Return the data below exactly, but only from the line containing "内定後のやるべきこと (35, 2039)" through the line containing "OB訪問・リクルーター (36, 2229)", with both of those lines included.

## Input data
____________________

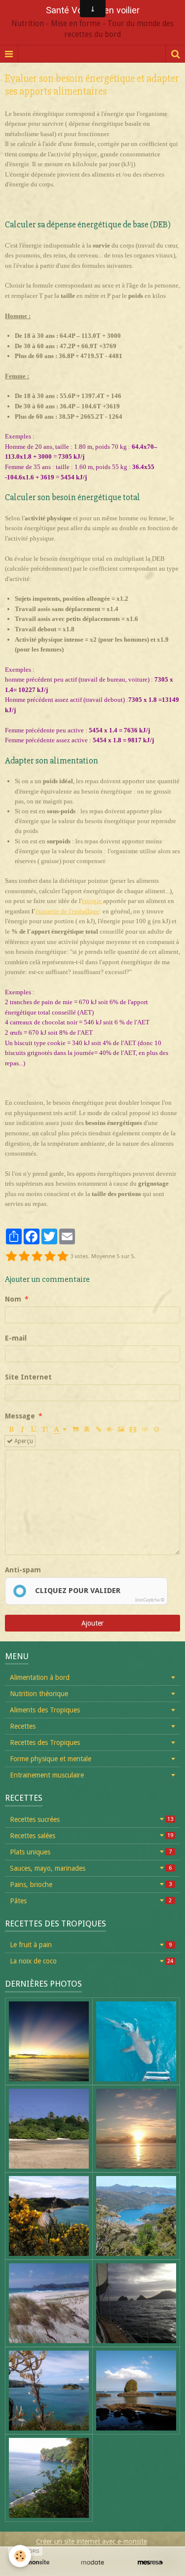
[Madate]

____________________

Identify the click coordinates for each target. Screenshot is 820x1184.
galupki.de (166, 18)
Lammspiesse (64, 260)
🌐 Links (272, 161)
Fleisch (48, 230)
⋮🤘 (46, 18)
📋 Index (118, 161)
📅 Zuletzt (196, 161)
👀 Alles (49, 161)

____________________

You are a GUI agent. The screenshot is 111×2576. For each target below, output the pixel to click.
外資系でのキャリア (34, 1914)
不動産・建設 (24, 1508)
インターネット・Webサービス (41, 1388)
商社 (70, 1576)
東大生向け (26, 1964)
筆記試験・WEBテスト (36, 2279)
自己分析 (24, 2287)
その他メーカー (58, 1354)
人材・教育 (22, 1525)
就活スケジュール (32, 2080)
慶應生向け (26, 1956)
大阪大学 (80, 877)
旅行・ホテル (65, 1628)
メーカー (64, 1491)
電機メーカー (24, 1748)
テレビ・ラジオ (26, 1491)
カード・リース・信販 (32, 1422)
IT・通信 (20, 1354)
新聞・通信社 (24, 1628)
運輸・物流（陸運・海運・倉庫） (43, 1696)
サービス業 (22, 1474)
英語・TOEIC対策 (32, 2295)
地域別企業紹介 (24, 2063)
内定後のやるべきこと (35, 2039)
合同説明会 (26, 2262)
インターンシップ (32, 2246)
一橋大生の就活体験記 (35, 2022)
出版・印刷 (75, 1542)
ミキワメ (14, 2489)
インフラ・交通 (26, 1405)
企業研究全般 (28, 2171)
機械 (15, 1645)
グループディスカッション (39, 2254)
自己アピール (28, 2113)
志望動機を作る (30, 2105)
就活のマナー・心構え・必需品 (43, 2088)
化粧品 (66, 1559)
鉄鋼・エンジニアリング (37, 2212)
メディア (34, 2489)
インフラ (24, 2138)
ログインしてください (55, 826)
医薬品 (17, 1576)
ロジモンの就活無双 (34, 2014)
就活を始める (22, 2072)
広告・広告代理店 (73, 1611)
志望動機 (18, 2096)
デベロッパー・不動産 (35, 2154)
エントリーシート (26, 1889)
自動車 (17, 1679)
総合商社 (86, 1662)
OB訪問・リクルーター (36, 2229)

____________________

## Your response
内定後のやるべきこと (35, 2039)
合同説明会 (26, 2262)
インターンシップ (32, 2246)
一橋大生の就活体験記 (35, 2022)
出版・印刷 (75, 1542)
ミキワメ (14, 2489)
インフラ・交通 (26, 1405)
企業研究全般 (28, 2171)
機械 (15, 1645)
グループディスカッション (39, 2254)
自己アピール (28, 2113)
志望動機を作る (30, 2105)
就活のマナー・心構え・必需品 (43, 2088)
化粧品 (66, 1559)
鉄鋼・エンジニアリング (37, 2212)
メディア (34, 2489)
インフラ (24, 2138)
ログインしてください (55, 826)
医薬品 (17, 1576)
ロジモンの就活無双 (34, 2014)
就活を始める (22, 2072)
広告・広告代理店 (73, 1611)
志望動機 (18, 2096)
デベロッパー・不動産 (35, 2154)
エントリーシート (26, 1889)
自動車 (17, 1679)
総合商社 (86, 1662)
OB訪問・リクルーター (36, 2229)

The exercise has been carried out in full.